Tenir compte de la continuité historique et paysagère. De nombreux ouvrages hydrauliques sont en place depuis plusieurs générations, puisque 110 000 moulins et forges étaient recensés au milieu du XIXe siècle. Les plus anciens sont attestés dès le Moyen Âge. Il existe donc une transmission historique remarquable et une intégration paysagère des ouvrages dans leurs vallées. Le paysage n'est certes pas plus immuable que la nature, mais il est en France un élément important du cadre de vie et l'objet de préférences marquées de la part des riverains. La mise en oeuvre d'une politique de continuité doit intégrer cette réalité, telle qu'elle est éprouvée par les citoyens eux-mêmes et non par des experts, sans réfuter cet attachement comme une erreur ou une incompréhension.

Garantir le soutien économique à la continuité. Quand ils prennent la forme de projets ambitieux permettant un passage de toutes espèces (passes à poissons, rivières de contournement), les aménagements de continuité écologique ont des coûts de conception et réalisation qui excèdent largement la charge financière que l'on peut imposer à un particulier ou un petit exploitant pour une motivation d'intérêt général. Pour solvabiliser la réforme, il convient donc que le financeur public, au premier chef les agences de bassin dédiées aux investissements dans le grand cycle de l'eau, intègre la prise en charge de la majeure partie de ces coûts dans ses programmes d'intervention. Des compléments peuvent être apportés par les collectivités territoriales et leurs établissements en charge de la compétence GEMAPI, ainsi que les parcs naturels.

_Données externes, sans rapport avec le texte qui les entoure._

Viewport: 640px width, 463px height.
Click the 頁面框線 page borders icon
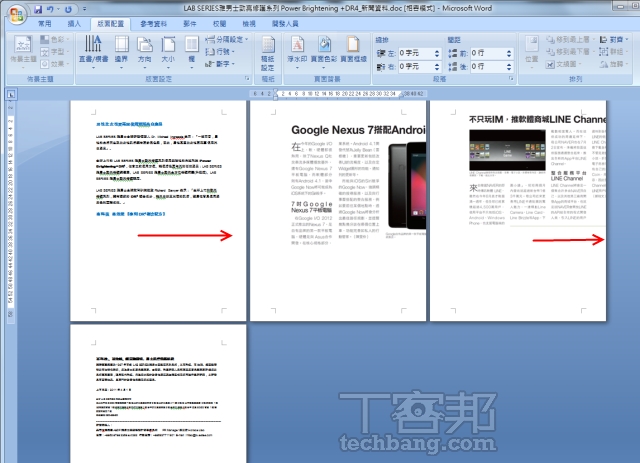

Ré-inventer la gestion locale, ouverte et démocratique des bassins. Dans le domaine des rivières comme ailleurs, il existe en France une crise de la gouvernance démocratique. Les décisions sont perçues comme trop centralisées et trop éloignées du terrain, les instances politico-administratives sont nombreuses et complexes, les acteurs locaux n'ont pas assez d'autonomie décisionnelle et financière, les nouveaux outils numériques de collecte, de concertation et de participation sont très peu exploités pour dégager les préférences des citoyens, les logiques d'urgence et de court-terme nuisent au temps long du débat, de l'observation et de la réflexion. En ce qu'elles sont sources de débats, la continuité écologique et plus généralement la gestion de la rivière sont le terrain propice à une avancée de la démocratisation. Cela passe par le renouveau de l'esprit de décentralisation et d'autonomie qui avait présidé à la création des agences de bassin en 1964, avec l'unité élémentaire de chaque bassin versant comme lieu premier du diagnostic des besoins et de discussion des moyens. Toutes les parties prenantes doivent y être intégrées dès l'amont des projets.


Illustrations : ouvrage et bief de Til-Châtel (21) sur l'Ignon, un patrimoine auquel les riverains sont attachés. Au plan écologique, cette zone de l'Ignon et la Tille est sujette à des assecs fréquents en été, qui risquent de s'aggraver en fréquence ou en intensité avec le changement climatique. Se posent aussi la question de la présence (non vérifiée à date) de truites de souche méditerranéenne en amont (qui pourraient subir une introgression génétique de truite fario d'élevage, de souche atlantique) et la nécessité d'engager aujourd'hui chaque territoire dans la transition énergétique, par la baisse de sa consommation comme par l'exploitation de tous les potentiels en place, dont l'hydroélectricité.